Not every type of probiotic strain or supplement is equally effective; many strains can be diminished or partially destroyed in the stomach/digestive system once you take them, making them less beneficial. That’s because stomach acid, heat and moisture can all negatively impact the healthy microbes you’re hoping to have populate in your gut.
It’s key to take a probiotic that can actually withstand the harsh conditions of your gastrointestinal system, such as soil-based organism (SBO) probiotics.
These “hardy” probiotics are the same types found naturally in soil and on fresh produce; they’re known to actually make their way into the right part of your GI system where they can go to work.

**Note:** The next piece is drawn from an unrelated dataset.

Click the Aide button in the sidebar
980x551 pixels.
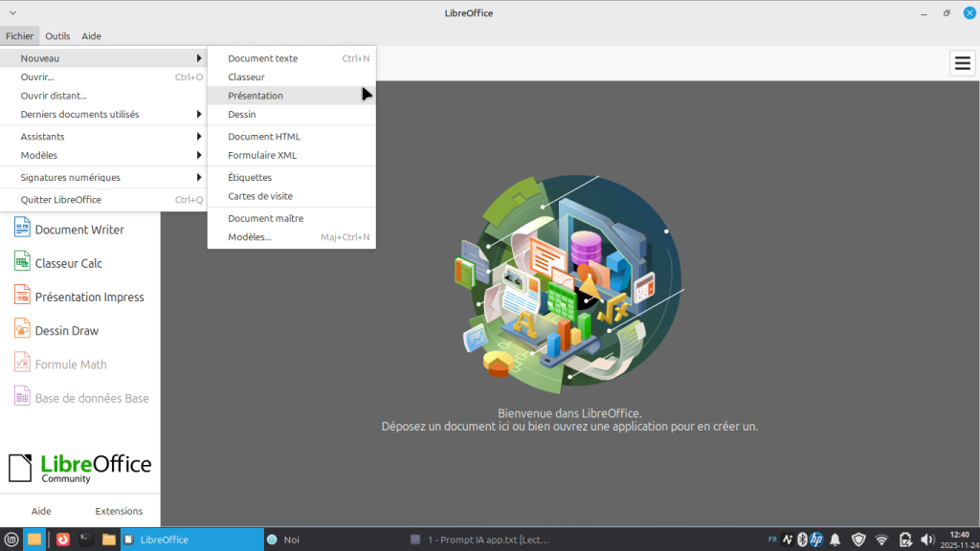pos(41,511)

Additionally, our SBO probiotic capsules take a unique “trifecta approach” to gut health by combining SBO probiotics, prebiotics and postbiotics (plus specific botanical ingredients) to provide powerful support for digestive health.
Look for a probiotic supplement that clearly lists the CFU count per serving, and even goes into more detail in terms of stating how many CFUs you are receiving per probiotic strain. To maximize benefits, consider choosing a shelf-stable SBO probiotic, which has the added benefit of not requiring refrigeration (it can be stored at room temperature, unlike many other probiotic supplements).
When is the best time to take probiotics? We recommend taking SBO Probiotics on an empty stomach, either first thing in the morning or right before bed, at the same time each day.
- What are CFUs? They’re colony forming units, which indicate the potency of probiotic supplements.
- What is a good number of CFUs in a probiotic supplement? This ranges from about 25 to 50 billion CFUs on average for adults, or sometimes up to 100 billion CFUs.
- How many CFU probiotics should I take each day? Start with a lower amount, such as 25 CFUs, then consider increasing your intake if desired.
- For the best results, we recommend SBO probiotics which can help maximize benefits.